第17話 二人きりのお茶会②

 エディの言葉に、ロキースは静かにティーカップをテーブルへ置いた。

 それから何かを思い出すかのように、自身の手のひらをじっと見つめる。


「そうだな……あれは、労いの気持ちからだった。いや、労いとも違うか……。すまない、どういう言葉が妥当なのか、思いつかない。だが俺は、エディはよく頑張っていると、褒めてあげたかった」


 二人きりの部屋で、ロキースの低い声が訥々とつとつと話す。

 飾り気のない言葉は、エディの心に一つ、二つと降り積もっていく。


「エディが頑張ってきたのを、俺は見てきた。俺は魔獣だったから、全部を見られたわけじゃない。けれど、弓の練習をするきみは、誰よりも見てきたよ。弓を支える親指の付け根に肉刺まめをつくって、それが破れても諦めず。弓の弦が腕を叩いて痣をたくさんつくっても、諦めず。でも俺は、そんなきみを見て、どんなに痛いだろう、もうやめればいいのに、と思っていた。だって、大好きなきみが傷つく姿は、見ていて気持ちが良いものじゃなかったから。いっそ、獣人になってきみを守ろうかとも思った。だけど、少しずつ弓の腕前が上達していって、魔獣のあしらい方もどんどん上手くなっていって……トルトルニアのみんなを守れるようになったきみが誇らしげにしていると、俺まで嬉しくなった。

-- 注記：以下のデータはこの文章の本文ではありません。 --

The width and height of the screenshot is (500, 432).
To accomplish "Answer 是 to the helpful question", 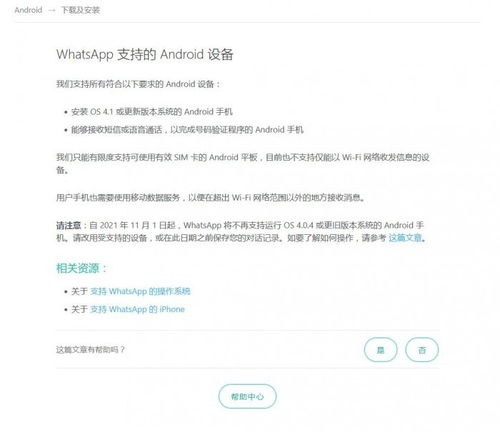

そんなエディだから、俺は恋をし続けているのだろう」


 親指の肉刺も、腕の痣も、エディは誰にも言っていない。それどころか、必死になって隠していた。

 弓の稽古をしている姿さえ誰にも見せないように、人が来ない、魔の森に近いところでやっていたのだ。


(たぶん、ロキースはそれを見ていたんだろうな)


 あの頃はリディアさえも突き放して、毎日毎日弓の稽古ばかりしていた。淑女になるために必要な時間を、全て放り出して。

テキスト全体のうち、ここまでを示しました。